### Task prompt
A single number is expected: the count of lines below where the word "menu" occurs.

(Pixel coordinate grounding data)
--------

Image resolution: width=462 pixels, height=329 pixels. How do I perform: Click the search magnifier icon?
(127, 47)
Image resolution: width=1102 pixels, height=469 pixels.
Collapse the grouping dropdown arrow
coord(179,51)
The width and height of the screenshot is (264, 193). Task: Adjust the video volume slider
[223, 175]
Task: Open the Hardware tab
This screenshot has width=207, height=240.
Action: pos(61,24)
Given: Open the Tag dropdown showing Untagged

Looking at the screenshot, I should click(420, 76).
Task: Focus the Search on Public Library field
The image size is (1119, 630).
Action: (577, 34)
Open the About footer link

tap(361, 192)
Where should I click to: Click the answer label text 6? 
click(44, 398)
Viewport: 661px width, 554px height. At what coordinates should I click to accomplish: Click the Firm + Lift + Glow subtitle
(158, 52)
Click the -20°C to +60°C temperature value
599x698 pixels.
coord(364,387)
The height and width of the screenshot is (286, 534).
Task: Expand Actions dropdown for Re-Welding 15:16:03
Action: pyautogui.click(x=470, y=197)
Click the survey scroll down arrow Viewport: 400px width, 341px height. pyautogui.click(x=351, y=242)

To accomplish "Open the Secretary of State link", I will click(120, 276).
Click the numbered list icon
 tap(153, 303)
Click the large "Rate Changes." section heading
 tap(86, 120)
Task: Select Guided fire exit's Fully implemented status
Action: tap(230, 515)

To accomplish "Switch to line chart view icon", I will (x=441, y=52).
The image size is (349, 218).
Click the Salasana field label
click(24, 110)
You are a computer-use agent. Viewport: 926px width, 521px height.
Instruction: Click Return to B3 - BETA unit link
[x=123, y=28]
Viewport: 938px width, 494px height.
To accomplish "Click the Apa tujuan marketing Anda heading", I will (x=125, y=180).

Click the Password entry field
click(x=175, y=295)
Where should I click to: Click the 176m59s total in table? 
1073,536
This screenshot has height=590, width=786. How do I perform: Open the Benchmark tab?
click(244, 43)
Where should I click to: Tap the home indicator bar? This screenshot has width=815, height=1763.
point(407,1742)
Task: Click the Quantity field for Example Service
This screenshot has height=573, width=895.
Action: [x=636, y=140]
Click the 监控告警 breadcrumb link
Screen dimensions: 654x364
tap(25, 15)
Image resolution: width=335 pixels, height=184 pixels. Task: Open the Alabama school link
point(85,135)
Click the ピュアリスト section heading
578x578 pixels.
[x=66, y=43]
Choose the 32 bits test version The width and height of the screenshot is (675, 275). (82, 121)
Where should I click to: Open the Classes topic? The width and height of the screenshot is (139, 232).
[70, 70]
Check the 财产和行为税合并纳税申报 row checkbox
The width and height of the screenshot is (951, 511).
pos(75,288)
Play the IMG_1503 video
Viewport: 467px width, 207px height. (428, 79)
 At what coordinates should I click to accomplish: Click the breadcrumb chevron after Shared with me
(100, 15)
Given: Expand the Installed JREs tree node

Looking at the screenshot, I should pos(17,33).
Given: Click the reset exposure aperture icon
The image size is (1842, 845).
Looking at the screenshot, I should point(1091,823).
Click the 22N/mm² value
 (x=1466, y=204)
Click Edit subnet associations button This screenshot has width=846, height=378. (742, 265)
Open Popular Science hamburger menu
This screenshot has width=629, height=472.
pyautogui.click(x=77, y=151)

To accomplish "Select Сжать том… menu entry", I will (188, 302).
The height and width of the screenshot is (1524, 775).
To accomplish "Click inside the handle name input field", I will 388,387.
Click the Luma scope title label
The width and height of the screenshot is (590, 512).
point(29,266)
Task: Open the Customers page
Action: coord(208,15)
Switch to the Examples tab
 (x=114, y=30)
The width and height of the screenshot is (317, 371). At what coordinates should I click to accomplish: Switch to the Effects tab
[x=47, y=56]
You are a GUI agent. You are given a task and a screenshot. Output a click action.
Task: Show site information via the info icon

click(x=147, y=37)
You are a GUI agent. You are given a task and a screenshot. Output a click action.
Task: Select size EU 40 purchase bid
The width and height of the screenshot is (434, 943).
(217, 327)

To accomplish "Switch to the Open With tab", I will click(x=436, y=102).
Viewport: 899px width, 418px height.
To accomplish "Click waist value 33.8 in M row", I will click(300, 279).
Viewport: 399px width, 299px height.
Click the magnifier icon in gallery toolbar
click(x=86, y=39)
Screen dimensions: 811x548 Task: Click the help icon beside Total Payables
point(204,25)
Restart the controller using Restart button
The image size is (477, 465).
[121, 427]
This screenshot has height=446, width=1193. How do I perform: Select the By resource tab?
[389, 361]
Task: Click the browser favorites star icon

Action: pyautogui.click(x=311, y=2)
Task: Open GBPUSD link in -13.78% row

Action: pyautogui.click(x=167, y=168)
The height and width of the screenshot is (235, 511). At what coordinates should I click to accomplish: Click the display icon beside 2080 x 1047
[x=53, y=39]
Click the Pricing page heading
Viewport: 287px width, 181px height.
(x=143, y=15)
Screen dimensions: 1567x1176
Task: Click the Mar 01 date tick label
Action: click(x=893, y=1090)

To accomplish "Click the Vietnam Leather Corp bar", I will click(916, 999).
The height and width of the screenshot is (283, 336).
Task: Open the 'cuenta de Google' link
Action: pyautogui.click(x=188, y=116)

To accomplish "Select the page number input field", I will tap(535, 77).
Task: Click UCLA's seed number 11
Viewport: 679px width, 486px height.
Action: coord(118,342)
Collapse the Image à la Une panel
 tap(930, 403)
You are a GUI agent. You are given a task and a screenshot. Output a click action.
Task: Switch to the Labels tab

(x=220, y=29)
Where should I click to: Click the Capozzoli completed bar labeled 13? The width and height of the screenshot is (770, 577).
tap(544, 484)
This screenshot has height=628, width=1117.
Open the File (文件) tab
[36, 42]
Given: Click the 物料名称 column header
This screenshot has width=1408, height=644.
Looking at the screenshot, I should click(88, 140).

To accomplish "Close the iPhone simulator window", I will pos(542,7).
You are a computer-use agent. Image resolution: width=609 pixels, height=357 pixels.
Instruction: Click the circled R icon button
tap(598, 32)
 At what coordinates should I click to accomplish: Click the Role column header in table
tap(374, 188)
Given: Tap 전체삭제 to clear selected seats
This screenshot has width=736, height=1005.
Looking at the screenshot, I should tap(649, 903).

--------

### Task solution
2